Objective: Copy the data below verbatim, starting with the line that contains "Task: Select Snowflake Managed stage option" and going on through the line that contains "tap(238, 122)".

Recorded data:
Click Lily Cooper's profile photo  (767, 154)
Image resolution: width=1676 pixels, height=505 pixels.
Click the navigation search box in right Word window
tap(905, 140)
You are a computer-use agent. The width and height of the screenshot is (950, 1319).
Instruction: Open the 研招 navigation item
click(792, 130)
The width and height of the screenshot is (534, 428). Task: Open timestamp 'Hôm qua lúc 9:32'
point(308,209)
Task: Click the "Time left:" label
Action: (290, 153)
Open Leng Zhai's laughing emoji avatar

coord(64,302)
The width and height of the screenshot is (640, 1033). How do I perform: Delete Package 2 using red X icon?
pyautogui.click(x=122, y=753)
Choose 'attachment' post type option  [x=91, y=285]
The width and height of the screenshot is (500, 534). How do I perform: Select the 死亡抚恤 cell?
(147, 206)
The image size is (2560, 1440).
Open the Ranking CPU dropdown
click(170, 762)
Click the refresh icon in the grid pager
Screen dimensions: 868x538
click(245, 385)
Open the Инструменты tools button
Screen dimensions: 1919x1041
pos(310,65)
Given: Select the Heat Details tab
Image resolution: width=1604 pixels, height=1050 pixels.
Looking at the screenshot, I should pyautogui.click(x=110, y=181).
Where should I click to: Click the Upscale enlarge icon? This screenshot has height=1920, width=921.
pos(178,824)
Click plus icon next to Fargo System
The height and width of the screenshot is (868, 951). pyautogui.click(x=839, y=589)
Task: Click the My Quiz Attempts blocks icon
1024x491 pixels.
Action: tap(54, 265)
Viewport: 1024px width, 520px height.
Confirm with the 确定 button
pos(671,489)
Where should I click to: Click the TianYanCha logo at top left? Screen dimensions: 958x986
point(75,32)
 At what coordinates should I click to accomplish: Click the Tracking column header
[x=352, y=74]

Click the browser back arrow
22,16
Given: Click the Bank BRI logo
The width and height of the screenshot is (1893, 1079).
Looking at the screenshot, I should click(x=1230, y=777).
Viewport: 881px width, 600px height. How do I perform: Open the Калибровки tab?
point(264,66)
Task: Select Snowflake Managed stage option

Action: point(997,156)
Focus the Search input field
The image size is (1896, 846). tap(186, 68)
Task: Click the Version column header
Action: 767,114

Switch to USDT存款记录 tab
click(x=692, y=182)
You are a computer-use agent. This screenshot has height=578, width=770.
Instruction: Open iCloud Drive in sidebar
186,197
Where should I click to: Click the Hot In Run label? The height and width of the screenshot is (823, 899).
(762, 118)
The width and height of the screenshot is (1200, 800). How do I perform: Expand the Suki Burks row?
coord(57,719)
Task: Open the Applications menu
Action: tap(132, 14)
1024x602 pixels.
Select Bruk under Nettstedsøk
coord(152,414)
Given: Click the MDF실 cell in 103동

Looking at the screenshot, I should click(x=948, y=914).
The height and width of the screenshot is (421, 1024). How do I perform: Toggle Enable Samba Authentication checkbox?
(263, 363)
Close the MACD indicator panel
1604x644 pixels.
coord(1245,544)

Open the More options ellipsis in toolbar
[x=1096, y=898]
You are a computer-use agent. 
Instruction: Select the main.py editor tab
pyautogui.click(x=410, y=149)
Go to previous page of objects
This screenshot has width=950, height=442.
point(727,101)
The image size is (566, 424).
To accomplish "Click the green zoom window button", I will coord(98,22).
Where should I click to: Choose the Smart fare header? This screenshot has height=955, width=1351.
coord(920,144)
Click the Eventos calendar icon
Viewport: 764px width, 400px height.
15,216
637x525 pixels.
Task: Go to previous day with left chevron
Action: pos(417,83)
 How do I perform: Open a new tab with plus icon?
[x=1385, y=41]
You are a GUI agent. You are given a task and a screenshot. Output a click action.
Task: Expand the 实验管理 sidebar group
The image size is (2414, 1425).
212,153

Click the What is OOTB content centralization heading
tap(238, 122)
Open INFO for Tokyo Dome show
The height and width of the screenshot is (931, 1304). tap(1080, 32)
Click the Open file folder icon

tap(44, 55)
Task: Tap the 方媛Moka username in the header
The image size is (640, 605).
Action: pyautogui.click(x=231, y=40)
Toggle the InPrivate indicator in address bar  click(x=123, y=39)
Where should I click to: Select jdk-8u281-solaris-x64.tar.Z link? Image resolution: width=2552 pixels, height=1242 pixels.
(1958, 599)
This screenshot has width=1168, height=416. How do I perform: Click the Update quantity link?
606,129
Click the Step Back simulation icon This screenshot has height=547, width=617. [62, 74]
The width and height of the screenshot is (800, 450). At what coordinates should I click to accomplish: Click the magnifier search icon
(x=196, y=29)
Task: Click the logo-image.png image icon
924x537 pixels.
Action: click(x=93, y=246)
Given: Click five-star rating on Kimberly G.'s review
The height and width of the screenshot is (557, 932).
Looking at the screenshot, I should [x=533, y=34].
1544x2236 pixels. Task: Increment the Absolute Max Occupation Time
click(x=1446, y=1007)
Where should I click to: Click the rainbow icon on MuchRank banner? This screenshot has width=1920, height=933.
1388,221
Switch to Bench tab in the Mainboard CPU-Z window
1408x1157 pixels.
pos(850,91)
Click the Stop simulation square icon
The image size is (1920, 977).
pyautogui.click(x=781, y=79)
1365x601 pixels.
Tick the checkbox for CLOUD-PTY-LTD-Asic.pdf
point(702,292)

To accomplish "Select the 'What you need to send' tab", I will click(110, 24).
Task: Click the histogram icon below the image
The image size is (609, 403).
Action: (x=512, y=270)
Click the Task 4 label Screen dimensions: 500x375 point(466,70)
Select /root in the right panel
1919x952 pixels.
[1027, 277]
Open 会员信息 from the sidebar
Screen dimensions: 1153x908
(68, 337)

Answer for this exercise:
Task: Select Snowflake Managed stage option

Action: point(997,156)
Focus the Search input field
The image size is (1896, 846). tap(186, 68)
Task: Click the Version column header
Action: 767,114

Switch to USDT存款记录 tab
click(x=692, y=182)
You are a computer-use agent. This screenshot has height=578, width=770.
Instruction: Open iCloud Drive in sidebar
186,197
Where should I click to: Click the Hot In Run label? The height and width of the screenshot is (823, 899).
(762, 118)
The width and height of the screenshot is (1200, 800). How do I perform: Expand the Suki Burks row?
coord(57,719)
Task: Open the Applications menu
Action: tap(132, 14)
1024x602 pixels.
Select Bruk under Nettstedsøk
coord(152,414)
Given: Click the MDF실 cell in 103동

Looking at the screenshot, I should click(x=948, y=914).
The height and width of the screenshot is (421, 1024). How do I perform: Toggle Enable Samba Authentication checkbox?
(263, 363)
Close the MACD indicator panel
1604x644 pixels.
coord(1245,544)

Open the More options ellipsis in toolbar
[x=1096, y=898]
You are a computer-use agent. 
Instruction: Select the main.py editor tab
pyautogui.click(x=410, y=149)
Go to previous page of objects
This screenshot has width=950, height=442.
point(727,101)
The image size is (566, 424).
To accomplish "Click the green zoom window button", I will coord(98,22).
Where should I click to: Choose the Smart fare header? This screenshot has height=955, width=1351.
coord(920,144)
Click the Eventos calendar icon
Viewport: 764px width, 400px height.
15,216
637x525 pixels.
Task: Go to previous day with left chevron
Action: pos(417,83)
 How do I perform: Open a new tab with plus icon?
[x=1385, y=41]
You are a GUI agent. You are given a task and a screenshot. Output a click action.
Task: Expand the 实验管理 sidebar group
The image size is (2414, 1425).
212,153

Click the What is OOTB content centralization heading
tap(238, 122)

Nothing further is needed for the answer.